2.2.1 Ethnobiological Literature
There is a large and sprawling literature on ethnobiology in its various forms, selected areas of which have had direct influence upon this work. In terms of theory, Hal Conklin's classic Ph.D. dissertation based upon his research on the ethnobotany of the Hanunoo of the Phillipines remains the baseline text. This work was crucial to the formation of modern academic ethnobiology, being the first to address in an anthropological framework the relationship between perception and classification of, and interaction with the natural world [Conklin 1954]. Hyndman's [1984] research on New Guinea hunters addressed human-animal interactions within a similar ethnoclassificatory framework. The most recent summary text on ethnoclassification is Brent Berlin's theoretical treatise [Berlin 1992]. This is a fairly comprehensive and essential review of the literature, which is weakened by Berlin's obsessive adherence to a theoretical framework which is clearly not supported by the data presented. His analysis can at best be described as naive and misguided, at worst ludicrous. A much more eclectic and realistic theoretical framework is provided by Roy Ellen's analysis of his research on ethnozoological classification amongst the Nuaulu of south Seram. This emphasises the flexibility, variability and non-uniformity of folk classificatory systems within the context of dynamic systems of social and ecological relations [Ellen 1993], and better accommodates much of the data erroneously presented by Berlin as supporting his own theory.
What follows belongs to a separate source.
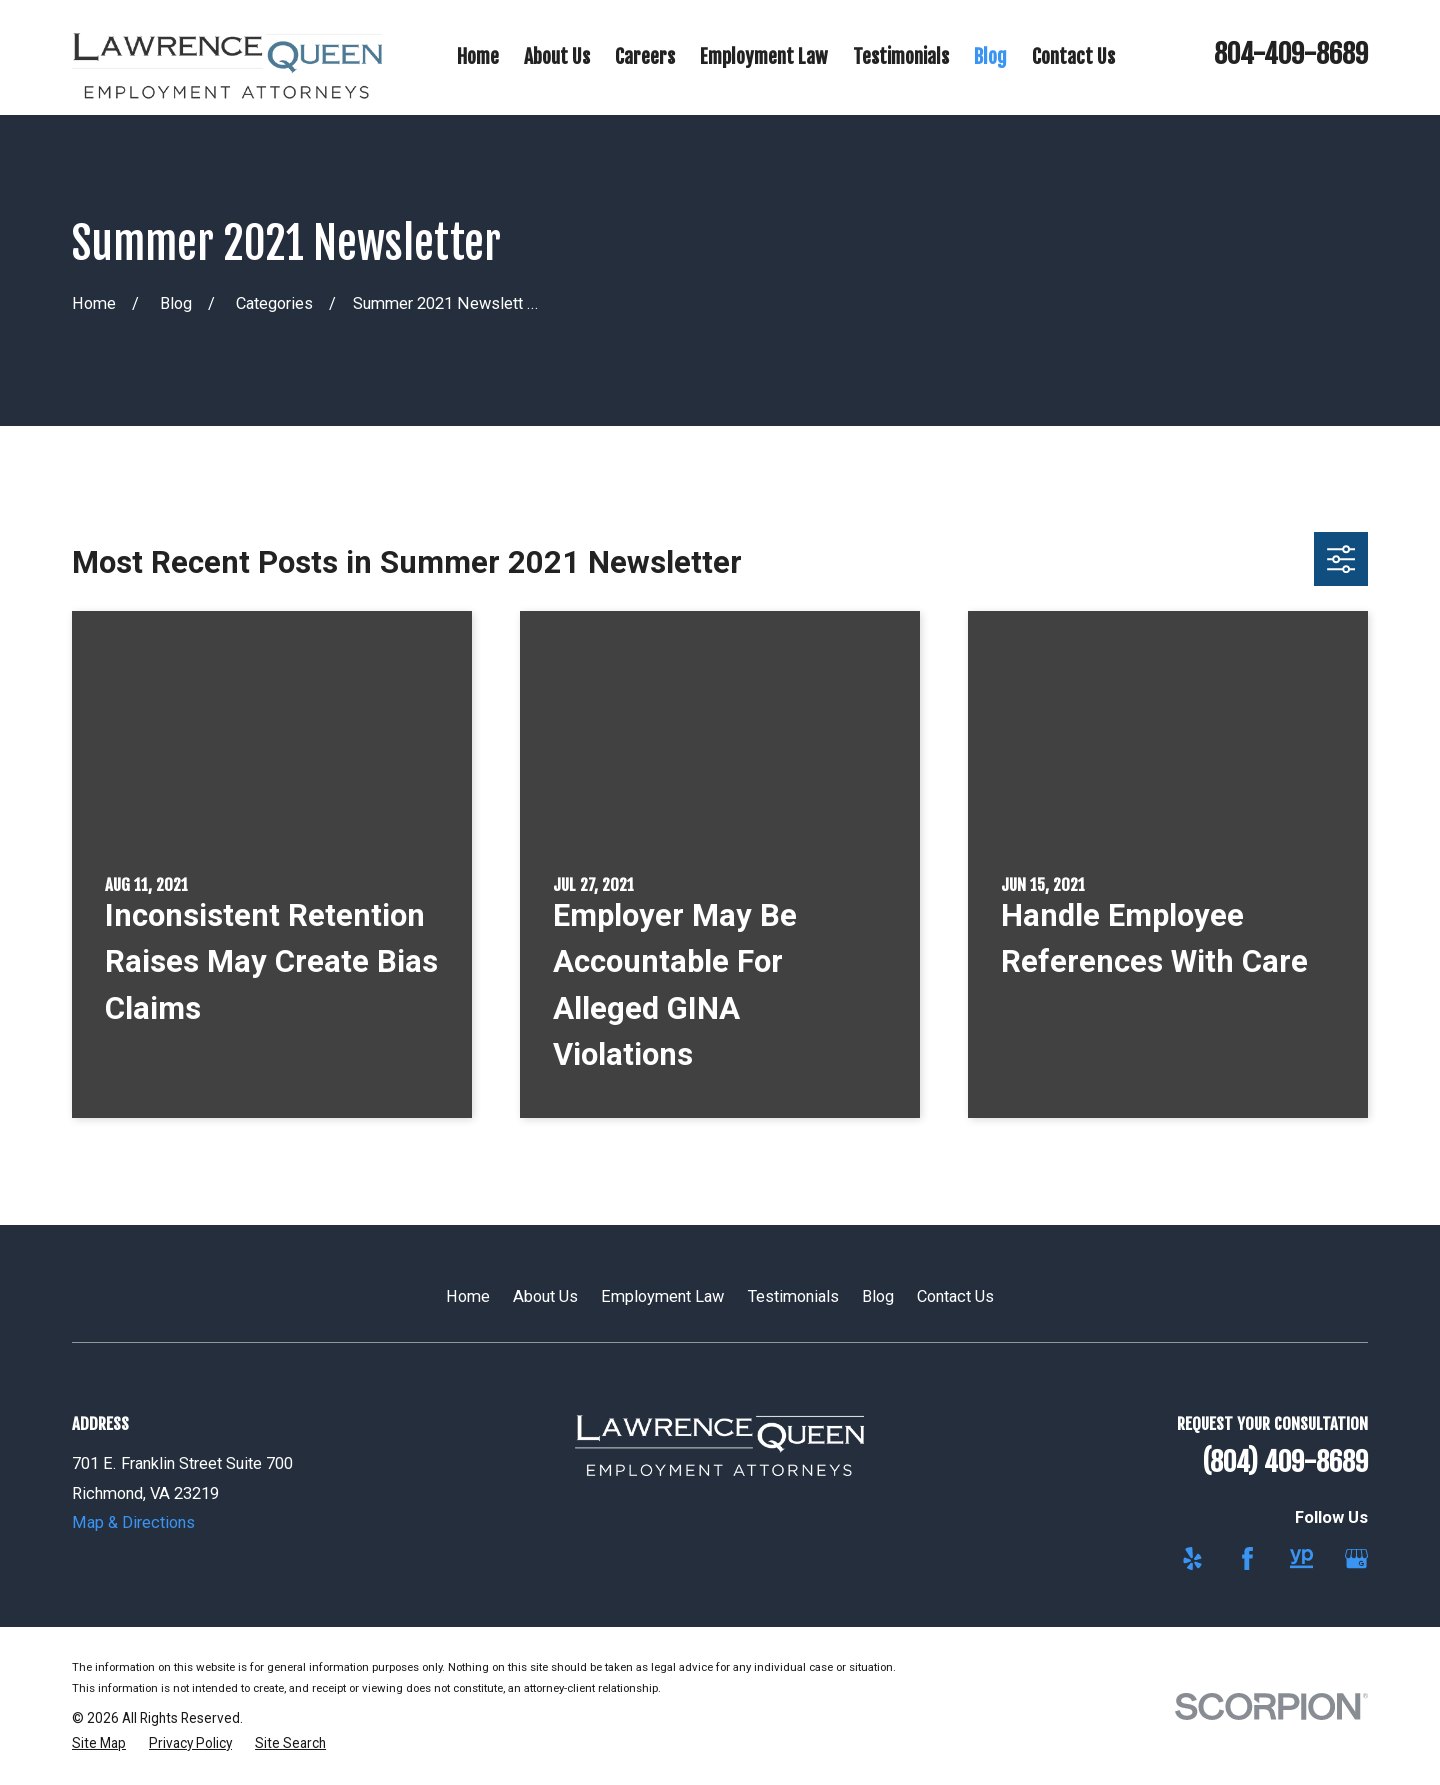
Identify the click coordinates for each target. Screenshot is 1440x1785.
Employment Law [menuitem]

Ellen's work has also provided important methodological information. Ellen emphasises the importance of not allowing one's research methods to constrain the results which might be obtained in studies of ethnoclassification [Ellen 1986: 87-89]. Berlin's methods are a classic example of how this occurs [eg. Berlin et al 1974: 56-8], and the quality of his above-mentioned analysis testimony to Ellen's criticism of such an approach. Also of great use is Gary Martin's book dedicated exclusively to ethnobiological methodology [Martin 1995], the only one of its kind, which is appropr.htmliately broad in scope and down-to-earth, if at times a little idealistic. Methods of investigating perceptions of ecological zonation are derived from research into classifications of soil types [Johnson 1974]. The only study of which I am aware which deals with indigenous perceptions of the ecology of particular animal species is a piece of ethnoprimatological research. Simple questions on the behavioural ecology of local primate species were put to a single Colombian Indian collaborator and compared with the published literature; the two were found to be in almost total agreement [Townsend 1995].